** Stored data **
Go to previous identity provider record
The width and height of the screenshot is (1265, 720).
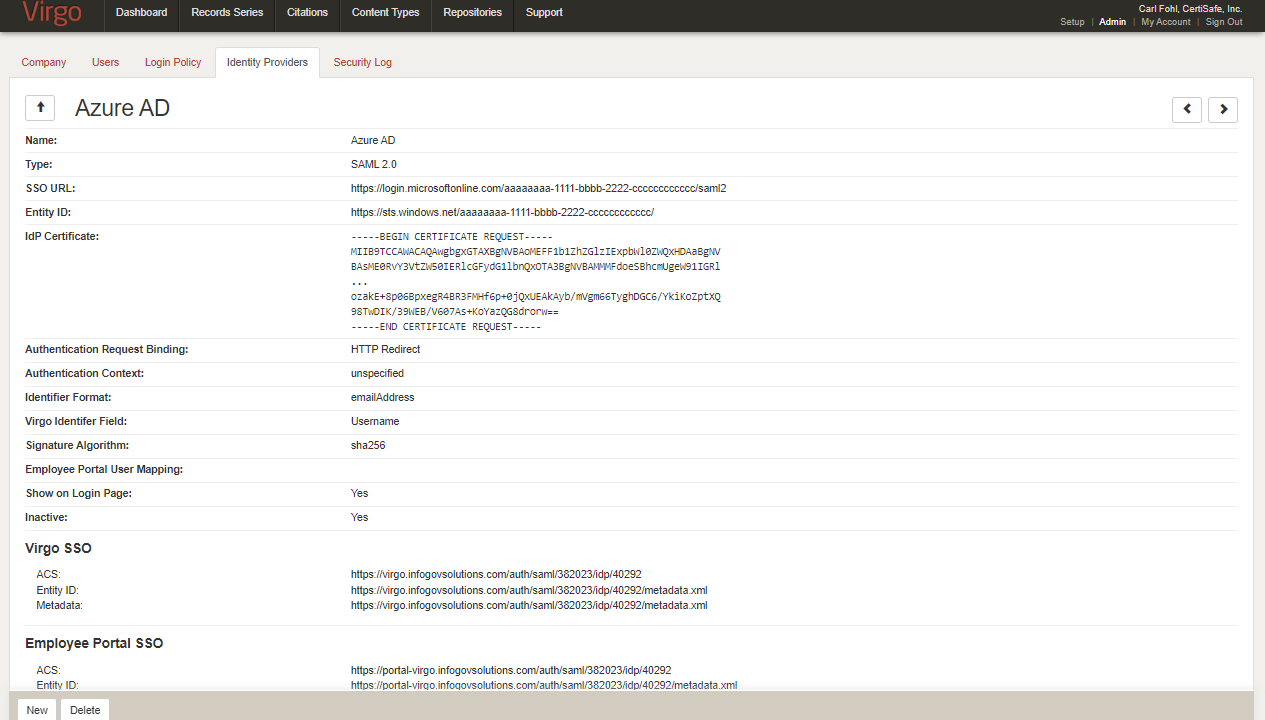[x=1186, y=109]
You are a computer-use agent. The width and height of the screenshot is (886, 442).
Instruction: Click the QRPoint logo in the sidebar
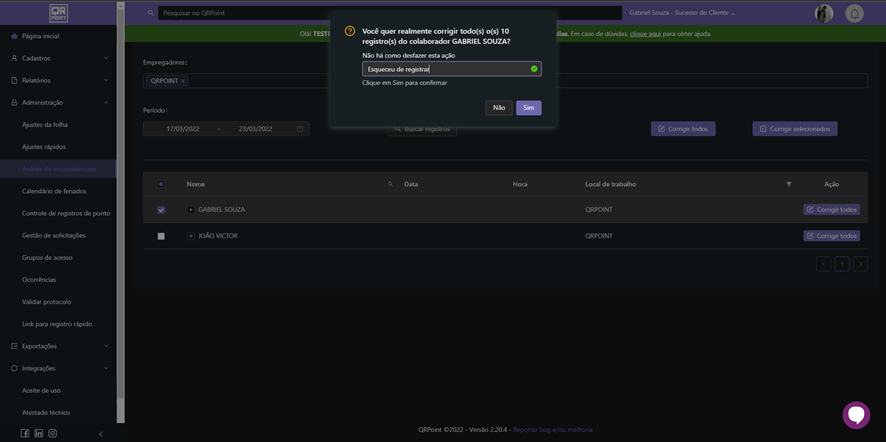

** Task item **
Could you copy the data above exactly, leaving the pictures out?

** Task answer **
Go to previous identity provider record
The width and height of the screenshot is (1265, 720).
[x=1186, y=109]
You are a computer-use agent. The width and height of the screenshot is (886, 442).
Instruction: Click the QRPoint logo in the sidebar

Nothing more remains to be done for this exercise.